Prime Minister Netanyahu, the neoliberal free-market advocate, has refused to meet with the protestors' leadership. Instead he organized two economic-social committees to deal with the problem. The first is made up of academics, professionals and government bureaucrats who will investigate the protesters' demands and report their recommendations in September to the second committee. There, 17 ministers representing the government's coalition, which will be led by Yuval Shtainitz, the minister of treasury, will pass on their own assessments to Netanyahu based on the previous committee's conclusions. This dual committee, however, has been described in the Israeli press as an attempt that is "too little and too late," and the protesters' leadership is pessimistic about it. "There is no one there who is committed to real social change," they said this week, "and we were not invited to any committee."

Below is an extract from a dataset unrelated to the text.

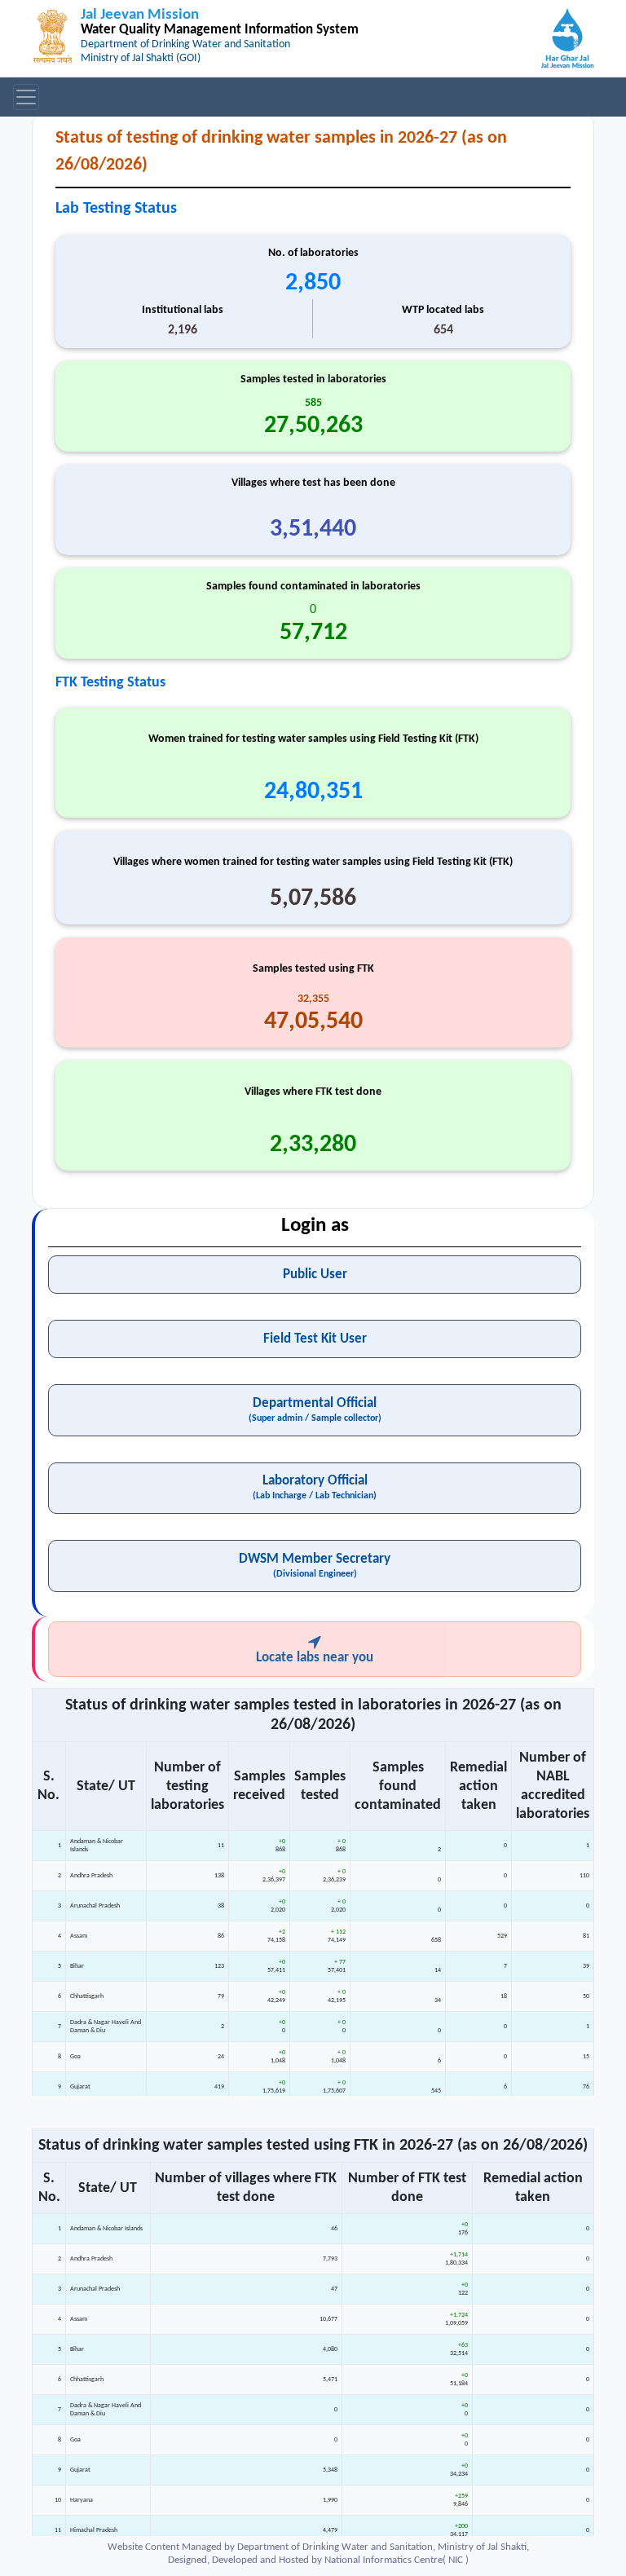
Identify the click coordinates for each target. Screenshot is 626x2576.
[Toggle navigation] (26, 97)
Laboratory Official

Yet, in this process to reinstitute a true welfare state, something else is happening, which goes beyond providing economic equality. On the ground and away from the spotlight, a new consciousness of all those affected by the same economic disparities is being formed. It seems harder and harder to retain the old separation lines as the economic and the political are inevitably intermixing, both on stage and in the tent compounds. "It is impossible to talk about a state that will treat its people equally and fairly and at the same time use a discourse that speaks to the separation between Israelis and Palestinians. Yet changing the consciousness takes time, and I am not sure that we can achieve everything at this phase of the struggle," said Timor.

The protesters will hopefully manage to translate this popular support into concrete demands that will be addressed by the government, and to this end they might even need to form new political parties that focus on social issues. Yet, the most important change in this social movement is the creation of a new discourse of care and compassion that replaces, at least for now, the old one of security and defense. To be truly successful, however, the movement must apply the same universal values of equality of freedom which it advocates to its relationship with the Palestinian people. In other words, it is time to stop throwing sand in our eyes. Doing that will not be easy, and will inevitably bring out the old frictions, but perhaps this is one of the few rare moments of strength and unity that can change perceptions of who are the enemies and who are the victims.

Hadas Cohen is a Ph.D. candidate in political science at the New School for Social Research in New York.